Runs automatically every 24 hours on startup — no cron needed. Memories below strength 0.05 are pruned.


REST API

# Store
curl -X POST http://localhost:8000/memories \
  -H "Content-Type: application/json" \
  -d '{"userId":"u1","content":"Prefers dark mode","importance":0.8}'

# Retrieve
curl -X POST http://localhost:8000/retrieve \
  -H "Content-Type: application/json" \
  -d '{"userId":"u1","query":"UI preferences"}'

# List all
curl "http://localhost:8000/memories?userId=u1"

# Update
curl -X PUT http://localhost:8000/memories/42 \
  -H "Content-Type: application/json" \
  -d '{"content":"Prefers dark mode in all apps","importance":0.85}'

# Delete
curl -X DELETE http://localhost:8000/memories/42

Stack

  • PostgreSQL + pgvector — vector similarity search
  • sentence-transformers — local embeddings (all-mpnet-base-v2, 768 dims, no external service needed)
  • FastAPI — REST server
  • APScheduler — automatic 24h decay job
  • MCP — Claude integration via Model Context Protocol

Architecture

Claude Code
    │
    ├── recall_memory(query)
    │       └── embed → cosine similarity → score = sim × strength → top-k
    │
    ├── store_memory(content, importance, category?)
    │       └── is_question? → reject
    │           category: fact | assumption | failure | strategy
    │           embed() → INSERT memories
    │
    └── update_memory(id, new_content)
            └── embed(new_content) → UPDATE memories

PostgreSQL (pgvector)
    └── memories
        ├── embedding vector(768)
        ├── importance float
        ├── recall_count int
        └── last_accessed_at

Dataset Reference

Benchmarks use the LoCoMo dataset by Snap Research — a public long-context memory benchmark for multi-session dialogue.

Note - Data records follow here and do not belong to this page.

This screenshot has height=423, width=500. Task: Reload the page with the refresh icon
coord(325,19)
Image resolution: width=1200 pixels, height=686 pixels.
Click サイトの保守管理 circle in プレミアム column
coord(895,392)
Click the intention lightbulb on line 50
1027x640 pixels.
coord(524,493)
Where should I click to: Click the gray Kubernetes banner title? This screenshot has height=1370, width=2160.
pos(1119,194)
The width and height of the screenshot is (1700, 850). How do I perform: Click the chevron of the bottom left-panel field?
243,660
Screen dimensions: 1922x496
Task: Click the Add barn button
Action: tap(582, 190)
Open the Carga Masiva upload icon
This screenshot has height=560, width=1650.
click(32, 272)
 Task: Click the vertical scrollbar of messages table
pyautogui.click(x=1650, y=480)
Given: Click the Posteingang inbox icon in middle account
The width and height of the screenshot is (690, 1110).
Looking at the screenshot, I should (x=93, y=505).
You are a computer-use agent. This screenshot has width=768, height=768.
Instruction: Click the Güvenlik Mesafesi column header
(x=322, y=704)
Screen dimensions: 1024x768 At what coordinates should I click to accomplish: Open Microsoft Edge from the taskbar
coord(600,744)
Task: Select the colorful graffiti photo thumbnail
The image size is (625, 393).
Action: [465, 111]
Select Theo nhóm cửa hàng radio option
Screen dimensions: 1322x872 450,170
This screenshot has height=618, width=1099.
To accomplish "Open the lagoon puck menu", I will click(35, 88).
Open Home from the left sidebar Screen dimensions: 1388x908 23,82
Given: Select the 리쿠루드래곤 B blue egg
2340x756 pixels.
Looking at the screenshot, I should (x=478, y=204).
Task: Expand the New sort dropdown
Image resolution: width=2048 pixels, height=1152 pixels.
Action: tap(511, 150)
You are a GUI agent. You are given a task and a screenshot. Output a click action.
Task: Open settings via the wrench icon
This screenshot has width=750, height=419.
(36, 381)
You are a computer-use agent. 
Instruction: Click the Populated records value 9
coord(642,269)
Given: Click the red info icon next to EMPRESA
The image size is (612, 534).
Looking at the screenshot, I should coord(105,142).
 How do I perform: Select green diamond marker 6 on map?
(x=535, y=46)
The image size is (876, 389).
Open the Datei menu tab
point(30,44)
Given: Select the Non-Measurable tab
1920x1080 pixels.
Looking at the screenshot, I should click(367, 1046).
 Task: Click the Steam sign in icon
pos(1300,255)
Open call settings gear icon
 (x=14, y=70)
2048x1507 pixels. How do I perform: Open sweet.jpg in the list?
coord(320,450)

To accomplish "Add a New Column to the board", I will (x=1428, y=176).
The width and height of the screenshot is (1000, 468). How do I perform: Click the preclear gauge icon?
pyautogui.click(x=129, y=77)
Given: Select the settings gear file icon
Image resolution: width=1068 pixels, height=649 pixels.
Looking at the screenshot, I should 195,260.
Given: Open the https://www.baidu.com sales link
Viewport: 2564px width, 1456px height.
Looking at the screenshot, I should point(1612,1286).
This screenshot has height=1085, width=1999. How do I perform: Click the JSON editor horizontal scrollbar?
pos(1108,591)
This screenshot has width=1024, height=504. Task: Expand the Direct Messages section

Maharana et al. (2024). LoCoMo: Long Context Multimodal Benchmark for Dialogue. Snap Research.


License

Copyright 2026 Sachit Misra

Licensed under the Apache License, Version 2.0.
You may use, modify, and distribute this software freely with attribution.
Patent protection included — contributors cannot sue users over patent claims.